With a grateful nod to the pinup girls of World War II who did a wonderful job boosting the morale of our fighting men, there’s another group of pinup women who have been traveling the country for almost 20 years now doing the same great job for our wounded warriors and older veterans in VA hospitals and state veterans homes.
These pinups don’t pose in pictures in a bathing suit like Betty Grable, or lingerie as Ava Gardner did. That’s not the kind of morale they’re providing.
Recognition and respect is. Sitting by the hospital bed of these men sharing a laugh as they watch them thumb through the pinup calendar the women have brought with them – trying to match the face with the month.
And then it hits and a special connection forms that not even the pinup girls of WW II and USO shows could have ever imagined 80 years ago.
From Miss January to Miss December, all those attractive pinups the men are looking at in that calendar have one big thing in common with them. They all served in the Armed Forces, too.
That’s when you begin to feel the morale in the room rise.
“There’s nothing that says I can’t be a hard-charging Marine and a lipstick wearing pinup, so I choose to be both,” said Miss July, Jovane Marie.
Miss June, Army military police officer Erikka Davis, faced a different challenge putting on that red lipstick and colorful 1940s era dress for her visits. It had been a long time since she felt feminine, she said.
“As a female MP it’s difficult to be respected, so hardening my personality seemed to be an effective way to keep up with my fellow male soldiers,” she said.
“This has been a difficult switch to turn off. Pin-Ups for Vets is slowly reminding me that I am not only allowed to be a veteran, but a lady as well.”
At the West Los Angeles VA facility, recreational therapist Sarah El Hage said, “Our vets still talk about the day when the lovely ladies came to visit them. Their calendars are hung all over their rooms.”
It can be a challenge sometimes, said Gina Elise, who started Pin-Ups for Vets. Often, the women don’t really know what’s happened to the veteran they’re seeing. Will he be responsive or non-verbal? Will he even want them there?
“You never know the impact you’re making,” she said, sharing a letter she received two years after visiting a young Marine in a psych ward who was suffering from severe PTSD – post-traumatic stress disorder – from his tour in Fallujah, Iraq where he received a commendation for his ability leading patrol combat missions.
She left his room after that visit not knowing if she had helped him at all, and now comes a letter two years later.
“I had gone from being a highly regarded Marine infantryman to a patient on a locked psych ward,” he wrote. “It was the most humiliating, dehumanizing experience I have ever been through.

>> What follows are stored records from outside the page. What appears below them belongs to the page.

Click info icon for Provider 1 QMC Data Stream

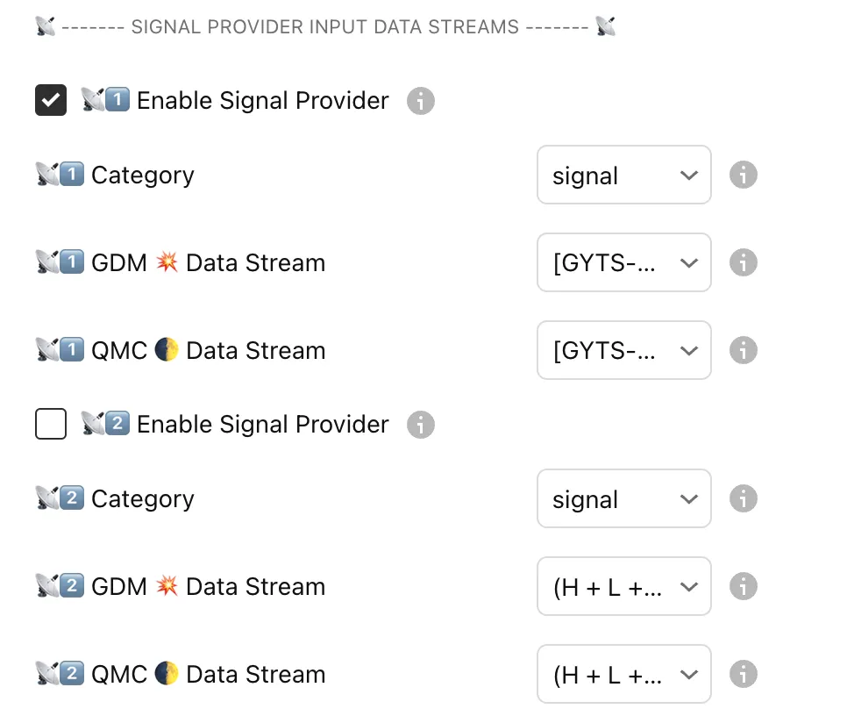(x=744, y=350)
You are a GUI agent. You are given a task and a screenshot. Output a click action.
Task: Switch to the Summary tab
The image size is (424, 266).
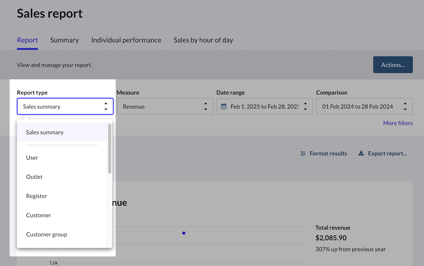tap(64, 40)
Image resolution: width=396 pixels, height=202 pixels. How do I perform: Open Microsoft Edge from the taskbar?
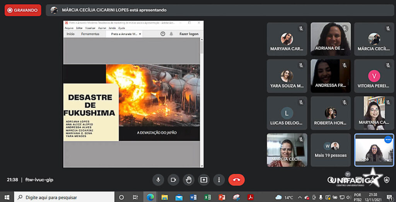pos(150,197)
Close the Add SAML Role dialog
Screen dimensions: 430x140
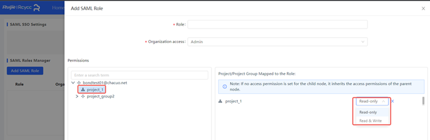pos(423,9)
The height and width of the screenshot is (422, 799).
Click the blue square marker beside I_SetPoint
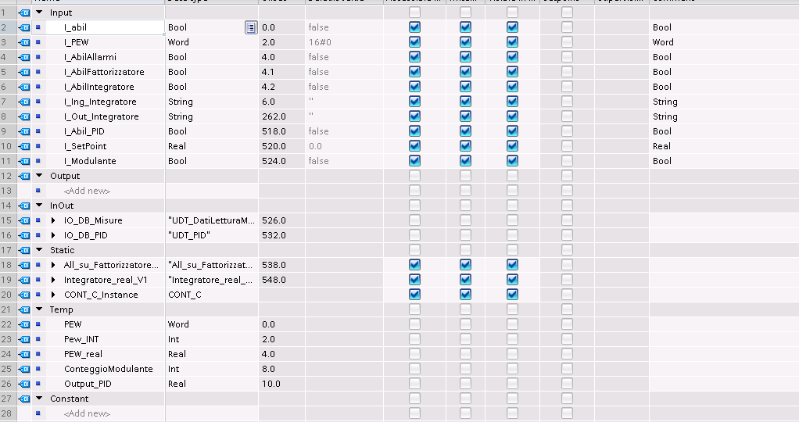coord(38,146)
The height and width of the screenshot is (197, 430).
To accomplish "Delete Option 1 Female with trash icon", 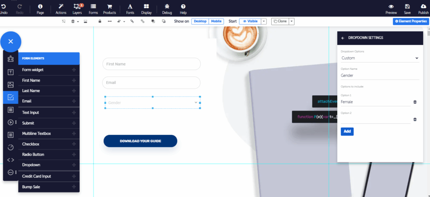I will pos(415,102).
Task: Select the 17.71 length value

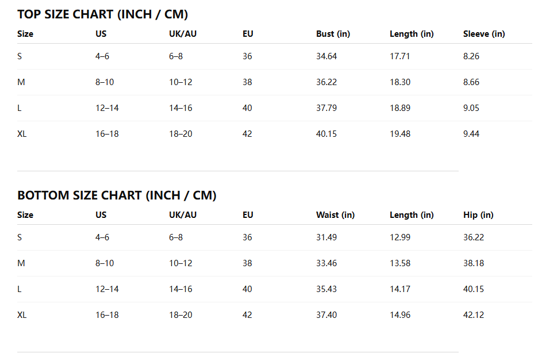Action: pyautogui.click(x=400, y=56)
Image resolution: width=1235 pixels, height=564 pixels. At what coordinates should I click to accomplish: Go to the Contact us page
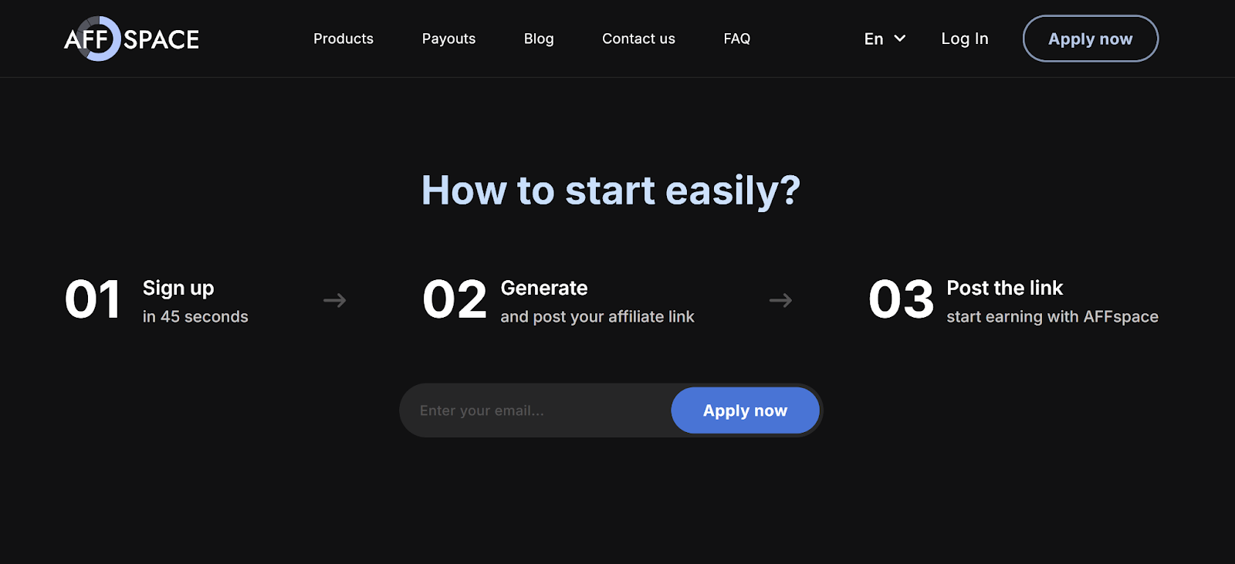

I was the only vet from the Iraq war there.
“I cannot possibly express in words how grateful I am that you visited our unit in the hospital. Your visit and calendar made me feel a little bit like a hero again.”
He wanted her know two years later he was in med school studying to be a surgeon. Feeling a little bit like a hero again.
Gina had just graduated from UCLA around the time many of our wounded troops were coming home from Iraq in 2006 requiring medical care equipment that wasn’t always available.
She wasn’t a veteran, but she felt compelled to help. But what could she do?
“I loved the old 40s and 50s time period, and remembered how pinup girls were in every GIs locker, and beautiful women were painted on the nose of aircrafts to boost morale.
“I decided to start a pinup calendar to raise funds to buy rehab equipment. I was the only pinup in it for five years, dressed in different 1940s-styled outfits with the victory roll hair style.”
Her calendars have bought handcycle and recumbent trikes for veterans with limited lower extremity abilities.
They’ve bought a new true stretch cage to help veterans dealing with post-surgical knee-hip-ankle replacements, and lumbar surgeries.
They’ve bought hypervolt massage guns for veterans with muscular dysfunctions, and the list goes on and on.
When word began to spread in the military community about Gina and her pinup calendars, more than 100 women vets wanted in. She stepped aside as a pinup and let the veterans fill the calendars. Every year, another 12 are chosen.
So far, the women have visited over 20,000 old soldiers and wounded Iraq and Afghanistan veterans in VA hospitals with their pinup calendars.
Opening up and talking about things they’ve buried for years, and sharing a laugh as they try to match the face with the month.
Feeling the morale in the room rise as the men begin to feel a little bit like a hero again.